De rechtsstaat: van fundament tot kwetsbaarheid

De wereldwijde verschuivingen in macht en invloed – de zogeheten power shifts – laten zich allang niet meer uitsluitend voelen in het domein van economie of militaire verhoudingen. Steeds vaker verschuift het front naar een ander terrein: dat van recht, instituties en normstelling. Wat decennialang gold als de neutrale infrastructuur van democratisch bestuur en internationaal zakendoen – de rechtsstaat – blijkt in toenemende mate onderwerp van strategisch hergebruik. Niet alleen door autoritaire regimes, maar ook binnen gevestigde democratieën.
De herinterpretatie van recht als machtsinstrument
Wat daarbij opvalt, is de stille maar systematische herinterpretatie van het recht. Waar het ooit diende als begrenzing van macht, zien we nu dat wetgeving, rechtspraak en zelfs juridische professionals steeds vaker worden ingezet als instrumenten ván die macht. In veel landen positioneert de uitvoerende macht zich nadrukkelijk als hoeder van het algemeen belang, terwijl onafhankelijke rechterlijke toetsing wordt afgedaan als activisme of vertragingstactiek. Advocaten die fundamentele rechten verdedigen, raken verdacht. Beleidsmaatregelen rond diversiteit en inclusie worden niet langer gezien als uiting van rechtvaardigheid, maar als ideologisch project.

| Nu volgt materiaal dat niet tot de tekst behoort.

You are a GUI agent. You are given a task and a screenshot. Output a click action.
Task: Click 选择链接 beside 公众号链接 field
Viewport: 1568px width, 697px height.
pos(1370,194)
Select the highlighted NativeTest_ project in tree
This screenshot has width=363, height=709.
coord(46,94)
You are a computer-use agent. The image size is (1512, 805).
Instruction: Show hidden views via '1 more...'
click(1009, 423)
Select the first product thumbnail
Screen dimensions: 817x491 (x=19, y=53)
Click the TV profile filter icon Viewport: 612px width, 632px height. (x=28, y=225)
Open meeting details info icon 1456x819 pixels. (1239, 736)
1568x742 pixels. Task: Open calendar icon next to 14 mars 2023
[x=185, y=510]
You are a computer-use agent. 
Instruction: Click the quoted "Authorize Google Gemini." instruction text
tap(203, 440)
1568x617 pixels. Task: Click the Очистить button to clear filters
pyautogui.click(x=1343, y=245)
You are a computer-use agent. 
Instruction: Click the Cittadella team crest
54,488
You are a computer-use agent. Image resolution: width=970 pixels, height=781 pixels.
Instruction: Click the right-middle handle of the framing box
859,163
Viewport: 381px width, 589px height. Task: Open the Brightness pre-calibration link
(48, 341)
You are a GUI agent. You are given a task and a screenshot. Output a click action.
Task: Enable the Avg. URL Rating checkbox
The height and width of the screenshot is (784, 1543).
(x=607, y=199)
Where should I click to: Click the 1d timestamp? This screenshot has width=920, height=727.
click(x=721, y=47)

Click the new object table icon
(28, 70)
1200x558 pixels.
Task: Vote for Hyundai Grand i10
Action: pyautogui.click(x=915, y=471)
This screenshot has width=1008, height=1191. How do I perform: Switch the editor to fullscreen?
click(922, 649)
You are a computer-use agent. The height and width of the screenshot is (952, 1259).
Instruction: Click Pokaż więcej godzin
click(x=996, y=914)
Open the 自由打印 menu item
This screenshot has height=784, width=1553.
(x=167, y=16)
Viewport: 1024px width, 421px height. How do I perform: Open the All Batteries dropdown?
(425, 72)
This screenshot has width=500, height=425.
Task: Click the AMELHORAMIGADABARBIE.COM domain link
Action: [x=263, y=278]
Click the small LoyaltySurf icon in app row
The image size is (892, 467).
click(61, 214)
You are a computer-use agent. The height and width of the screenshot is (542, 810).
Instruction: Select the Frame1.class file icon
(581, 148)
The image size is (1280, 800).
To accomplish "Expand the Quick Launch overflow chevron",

De essentie van de rechtsstaat onder druk
Dit raakt aan de kern van wat een democratische rechtsstaat onderscheidt van een meerderheidsdemocratie. In een rechtsstaat bindt de meerderheid zichzelf aan de afspraak dat ook de rechten van minderheden – politieke, religieuze, etnische, sociale – worden beschermd. De wet is daarbij geen uitdrukking van numerieke macht, maar van rechtsgelijkheid. Het is precies dit uitgangspunt dat onder druk staat wanneer recht wordt herleid tot een instrument van de macht van het moment.
Bedrijven als directe belanghebbenden
Deze ontwikkeling raakt het hart van internationale bedrijfsvoering. Voor ondernemingen zijn rechtszekerheid, onafhankelijke instituties en voorspelbare geschilbeslechting geen abstracte begrippen, maar concrete voorwaarden voor investeringen, contractuele afspraken en risicobeheersing. Als wetten ad hoc worden gewijzigd, als rechters onder politieke druk komen te staan of als beleidsaanpassingen worden afgedwongen via diplomatieke druk, verdwijnt de stabiliteit die nodig is om verantwoord te kunnen ondernemen.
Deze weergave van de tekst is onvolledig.